## Request:
Convert the part of the data below that opens with the line containing "Describe the element at coordinates (1848, 993)" and closes with the line containing "I want to click on wxsmith, so" into a Markdown table with the columns Number and Entry, numbering each line and skipping any blank ones.

## Records supplied:
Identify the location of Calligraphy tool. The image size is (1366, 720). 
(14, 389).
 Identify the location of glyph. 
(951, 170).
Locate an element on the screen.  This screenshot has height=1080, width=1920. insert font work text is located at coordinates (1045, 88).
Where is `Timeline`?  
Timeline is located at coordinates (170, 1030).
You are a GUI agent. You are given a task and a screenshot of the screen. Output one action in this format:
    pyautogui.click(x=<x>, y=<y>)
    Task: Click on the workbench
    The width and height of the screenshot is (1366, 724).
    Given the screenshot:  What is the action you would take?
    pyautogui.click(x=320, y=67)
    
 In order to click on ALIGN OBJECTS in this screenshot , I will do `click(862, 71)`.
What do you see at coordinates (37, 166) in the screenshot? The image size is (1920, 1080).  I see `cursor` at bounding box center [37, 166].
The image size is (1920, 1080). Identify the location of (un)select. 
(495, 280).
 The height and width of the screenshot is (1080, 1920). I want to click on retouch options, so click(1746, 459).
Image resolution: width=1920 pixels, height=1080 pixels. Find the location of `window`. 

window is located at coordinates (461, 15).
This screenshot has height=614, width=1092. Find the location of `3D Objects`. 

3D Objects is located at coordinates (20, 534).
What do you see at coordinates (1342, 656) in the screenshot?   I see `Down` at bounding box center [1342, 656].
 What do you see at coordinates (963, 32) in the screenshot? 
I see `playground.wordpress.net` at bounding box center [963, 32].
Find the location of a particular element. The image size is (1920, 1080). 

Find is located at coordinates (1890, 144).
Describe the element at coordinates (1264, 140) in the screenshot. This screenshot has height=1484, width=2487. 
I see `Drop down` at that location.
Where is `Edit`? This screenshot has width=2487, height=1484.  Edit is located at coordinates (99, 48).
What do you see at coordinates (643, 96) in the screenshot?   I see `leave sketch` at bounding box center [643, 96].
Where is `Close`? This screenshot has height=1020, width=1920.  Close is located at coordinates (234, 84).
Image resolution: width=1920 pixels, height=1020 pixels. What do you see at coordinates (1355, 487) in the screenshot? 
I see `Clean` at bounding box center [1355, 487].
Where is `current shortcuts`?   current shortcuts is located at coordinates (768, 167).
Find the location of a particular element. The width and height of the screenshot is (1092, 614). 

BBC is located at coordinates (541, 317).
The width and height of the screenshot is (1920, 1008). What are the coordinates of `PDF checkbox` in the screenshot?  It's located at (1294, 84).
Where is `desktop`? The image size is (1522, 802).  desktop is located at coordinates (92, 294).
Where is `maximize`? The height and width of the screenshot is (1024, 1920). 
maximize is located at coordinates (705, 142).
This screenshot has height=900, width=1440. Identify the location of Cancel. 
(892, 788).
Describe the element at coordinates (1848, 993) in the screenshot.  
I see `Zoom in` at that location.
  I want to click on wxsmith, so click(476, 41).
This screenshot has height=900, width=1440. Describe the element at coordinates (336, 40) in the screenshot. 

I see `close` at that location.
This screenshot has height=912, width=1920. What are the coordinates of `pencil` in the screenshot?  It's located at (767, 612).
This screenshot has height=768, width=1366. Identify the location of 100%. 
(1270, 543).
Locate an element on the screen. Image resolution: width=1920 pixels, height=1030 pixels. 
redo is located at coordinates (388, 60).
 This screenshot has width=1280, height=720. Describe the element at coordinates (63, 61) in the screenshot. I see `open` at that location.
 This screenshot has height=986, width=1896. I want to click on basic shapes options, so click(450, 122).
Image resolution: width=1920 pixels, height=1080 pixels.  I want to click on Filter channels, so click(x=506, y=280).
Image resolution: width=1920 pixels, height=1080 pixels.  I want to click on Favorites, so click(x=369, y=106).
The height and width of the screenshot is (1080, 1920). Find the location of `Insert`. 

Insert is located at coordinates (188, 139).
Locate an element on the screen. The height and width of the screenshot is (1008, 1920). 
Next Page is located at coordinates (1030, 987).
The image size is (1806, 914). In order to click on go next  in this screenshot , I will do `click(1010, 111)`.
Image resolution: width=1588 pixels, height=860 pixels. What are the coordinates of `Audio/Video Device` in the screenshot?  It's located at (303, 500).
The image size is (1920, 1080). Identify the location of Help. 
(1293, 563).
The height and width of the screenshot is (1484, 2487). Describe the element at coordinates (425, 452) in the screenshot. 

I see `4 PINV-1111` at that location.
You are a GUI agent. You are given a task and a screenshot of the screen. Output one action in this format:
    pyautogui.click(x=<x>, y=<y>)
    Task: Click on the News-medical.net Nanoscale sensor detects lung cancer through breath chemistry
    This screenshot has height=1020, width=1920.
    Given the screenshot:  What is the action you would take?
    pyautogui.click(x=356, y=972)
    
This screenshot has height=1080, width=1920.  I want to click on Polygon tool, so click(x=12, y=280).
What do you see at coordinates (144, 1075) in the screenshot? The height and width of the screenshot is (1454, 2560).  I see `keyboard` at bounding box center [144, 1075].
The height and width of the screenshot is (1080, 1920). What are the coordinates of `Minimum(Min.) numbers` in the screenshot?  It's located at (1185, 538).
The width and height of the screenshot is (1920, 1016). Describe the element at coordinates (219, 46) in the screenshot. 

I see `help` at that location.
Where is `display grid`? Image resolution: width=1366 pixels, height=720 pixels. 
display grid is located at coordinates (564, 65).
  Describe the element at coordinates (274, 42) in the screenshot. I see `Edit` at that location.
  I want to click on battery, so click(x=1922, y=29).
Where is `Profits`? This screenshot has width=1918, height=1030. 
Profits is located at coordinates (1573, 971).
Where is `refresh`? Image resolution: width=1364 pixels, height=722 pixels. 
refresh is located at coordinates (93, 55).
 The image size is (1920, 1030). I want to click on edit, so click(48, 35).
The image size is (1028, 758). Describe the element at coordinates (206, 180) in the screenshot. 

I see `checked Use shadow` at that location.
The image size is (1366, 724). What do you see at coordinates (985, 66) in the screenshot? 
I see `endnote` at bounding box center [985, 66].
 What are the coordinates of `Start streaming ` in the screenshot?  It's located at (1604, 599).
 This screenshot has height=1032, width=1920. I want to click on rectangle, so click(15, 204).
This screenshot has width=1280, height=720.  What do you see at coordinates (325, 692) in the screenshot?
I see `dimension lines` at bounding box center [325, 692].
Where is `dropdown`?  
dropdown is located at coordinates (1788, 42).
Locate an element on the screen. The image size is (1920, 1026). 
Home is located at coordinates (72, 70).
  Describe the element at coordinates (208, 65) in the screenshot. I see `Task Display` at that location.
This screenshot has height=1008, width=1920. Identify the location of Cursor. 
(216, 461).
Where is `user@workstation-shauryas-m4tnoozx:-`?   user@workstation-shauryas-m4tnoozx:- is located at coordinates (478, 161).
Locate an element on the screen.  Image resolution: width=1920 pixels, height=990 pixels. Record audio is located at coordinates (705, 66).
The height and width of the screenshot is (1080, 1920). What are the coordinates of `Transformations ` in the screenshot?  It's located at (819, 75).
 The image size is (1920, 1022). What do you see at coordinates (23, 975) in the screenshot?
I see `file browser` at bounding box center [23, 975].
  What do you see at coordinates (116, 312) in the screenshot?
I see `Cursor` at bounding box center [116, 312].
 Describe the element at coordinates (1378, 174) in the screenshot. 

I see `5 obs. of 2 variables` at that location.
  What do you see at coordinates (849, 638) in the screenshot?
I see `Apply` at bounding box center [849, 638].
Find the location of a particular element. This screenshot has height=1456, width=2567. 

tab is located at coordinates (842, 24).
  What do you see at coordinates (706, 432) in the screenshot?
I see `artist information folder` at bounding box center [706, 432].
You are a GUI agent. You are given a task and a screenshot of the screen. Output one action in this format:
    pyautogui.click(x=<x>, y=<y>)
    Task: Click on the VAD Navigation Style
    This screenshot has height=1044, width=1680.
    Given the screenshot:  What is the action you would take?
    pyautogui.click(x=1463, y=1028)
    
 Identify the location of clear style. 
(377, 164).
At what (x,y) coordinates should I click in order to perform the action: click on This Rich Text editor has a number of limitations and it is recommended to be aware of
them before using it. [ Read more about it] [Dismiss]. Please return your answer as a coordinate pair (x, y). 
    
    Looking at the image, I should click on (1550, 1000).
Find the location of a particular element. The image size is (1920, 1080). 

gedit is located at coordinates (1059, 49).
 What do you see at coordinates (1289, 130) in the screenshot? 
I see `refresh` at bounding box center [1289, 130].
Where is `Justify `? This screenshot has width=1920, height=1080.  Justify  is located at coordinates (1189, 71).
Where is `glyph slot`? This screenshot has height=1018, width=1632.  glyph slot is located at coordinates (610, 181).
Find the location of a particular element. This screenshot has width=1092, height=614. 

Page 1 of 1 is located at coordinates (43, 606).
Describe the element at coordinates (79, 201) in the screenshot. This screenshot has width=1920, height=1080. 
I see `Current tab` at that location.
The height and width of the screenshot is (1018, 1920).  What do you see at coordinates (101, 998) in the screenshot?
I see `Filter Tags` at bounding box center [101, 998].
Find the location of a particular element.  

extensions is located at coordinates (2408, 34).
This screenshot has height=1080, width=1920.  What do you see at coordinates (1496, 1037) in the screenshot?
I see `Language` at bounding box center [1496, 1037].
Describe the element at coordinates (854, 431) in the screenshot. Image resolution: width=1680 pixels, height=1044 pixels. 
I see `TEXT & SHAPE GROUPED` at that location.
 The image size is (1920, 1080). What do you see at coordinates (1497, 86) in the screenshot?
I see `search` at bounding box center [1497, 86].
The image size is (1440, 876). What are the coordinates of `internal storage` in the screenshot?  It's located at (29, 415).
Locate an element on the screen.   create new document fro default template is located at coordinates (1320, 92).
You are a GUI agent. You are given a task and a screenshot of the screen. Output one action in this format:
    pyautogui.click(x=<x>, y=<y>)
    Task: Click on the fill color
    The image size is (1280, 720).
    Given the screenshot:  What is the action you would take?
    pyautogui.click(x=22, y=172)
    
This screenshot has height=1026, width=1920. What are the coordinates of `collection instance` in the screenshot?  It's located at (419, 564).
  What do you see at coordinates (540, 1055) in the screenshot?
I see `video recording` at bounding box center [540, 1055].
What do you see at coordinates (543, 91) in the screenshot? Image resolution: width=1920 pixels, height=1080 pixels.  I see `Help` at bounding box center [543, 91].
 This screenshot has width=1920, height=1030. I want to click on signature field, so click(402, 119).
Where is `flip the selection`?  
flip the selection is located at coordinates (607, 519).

## Expected answer:
| Number | Entry |
|---|---|
| 1 | Describe the element at coordinates (1848, 993) in the screenshot.   |
| 2 | I see `Zoom in` at that location. |
| 3 |   I want to click on wxsmith, so click(476, 41). |